LVT is a recurrent tax charged on landowners based on unimproved land value and usually calculated as a percentage of that value. The report identifies various challenges, including how to collect tax from a land owner who is asset rich but cash poor; how to determine the unimproved value of land which is presently in an improved state, and issues over the requirement to revalue land over time. Such issues affect all jurisdictions which look to implement LVTs.

Some specific issues from a Scottish perspective include how to identify accurately who owns the land, in the absence of comprehensive registration of title in the plan-based Land Register; and problems around valuation of land arising from the Scottish plan-based planning system.
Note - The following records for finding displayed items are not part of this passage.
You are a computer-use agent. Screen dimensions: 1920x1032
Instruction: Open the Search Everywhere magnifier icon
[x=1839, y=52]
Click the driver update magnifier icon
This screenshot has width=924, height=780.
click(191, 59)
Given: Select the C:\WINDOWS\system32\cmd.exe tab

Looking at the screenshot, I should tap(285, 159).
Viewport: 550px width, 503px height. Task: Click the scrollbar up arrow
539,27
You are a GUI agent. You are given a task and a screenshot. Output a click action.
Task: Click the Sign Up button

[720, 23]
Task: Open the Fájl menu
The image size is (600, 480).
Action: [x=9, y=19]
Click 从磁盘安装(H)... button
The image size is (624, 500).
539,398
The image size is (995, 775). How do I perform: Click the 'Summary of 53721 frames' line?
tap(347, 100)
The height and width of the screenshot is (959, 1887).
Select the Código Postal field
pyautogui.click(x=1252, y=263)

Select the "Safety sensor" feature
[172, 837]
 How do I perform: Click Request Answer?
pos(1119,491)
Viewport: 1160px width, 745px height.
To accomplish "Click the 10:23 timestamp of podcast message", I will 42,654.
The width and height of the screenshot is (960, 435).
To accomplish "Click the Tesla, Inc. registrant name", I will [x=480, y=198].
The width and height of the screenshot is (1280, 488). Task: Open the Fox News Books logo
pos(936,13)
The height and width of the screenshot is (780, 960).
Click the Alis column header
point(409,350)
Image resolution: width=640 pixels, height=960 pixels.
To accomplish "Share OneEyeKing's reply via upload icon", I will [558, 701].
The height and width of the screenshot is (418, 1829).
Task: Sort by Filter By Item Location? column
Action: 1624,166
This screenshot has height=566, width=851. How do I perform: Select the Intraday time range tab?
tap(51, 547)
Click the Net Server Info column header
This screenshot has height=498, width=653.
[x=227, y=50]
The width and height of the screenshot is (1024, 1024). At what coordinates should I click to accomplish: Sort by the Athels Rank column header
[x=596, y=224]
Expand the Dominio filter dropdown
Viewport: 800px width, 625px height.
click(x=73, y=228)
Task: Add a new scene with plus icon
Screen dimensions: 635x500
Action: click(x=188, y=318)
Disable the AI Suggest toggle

The report notes that successful LVTs tend to be in places where a zoning system (allocating permitted use by area and conveying automatic development rights to landowners) is used by planners, as such a system allows easier assessment of value of land in the relevant zone, as compared to valuing land where approvals are discretionary, such as in Scotland at present.


The report noted that in the various examples of LVT considered, there were widespread exemptions, and there is therefore wide scope for jurisdictions to tailor an LVT to their specific circumstances. The report notes that it is not a foregone conclusion that agricultural land would be exempt from an LVT and that will bring with it concern to farmers anxious to ensure that their farms are not broken up. One would hope that avoiding such a scenario would be a significant policy consideration for the future.


At this stage, the report was commissioned as a backdrop to future policy decisions. The report sets out various potential options for introducing an LVT, including as a replacement for Council Tax/Rates or in addition to those. It also notes that simple reform or extension of existing land taxes could lead to a more progressive and equitable tax system.

With the recently passed 2019 Scottish Budget now committing the Scottish Government to cross-party talks on replacing the current Council Tax, we may have an LVT on the table for discussion earlier than expected and we will keep developments on this front under review.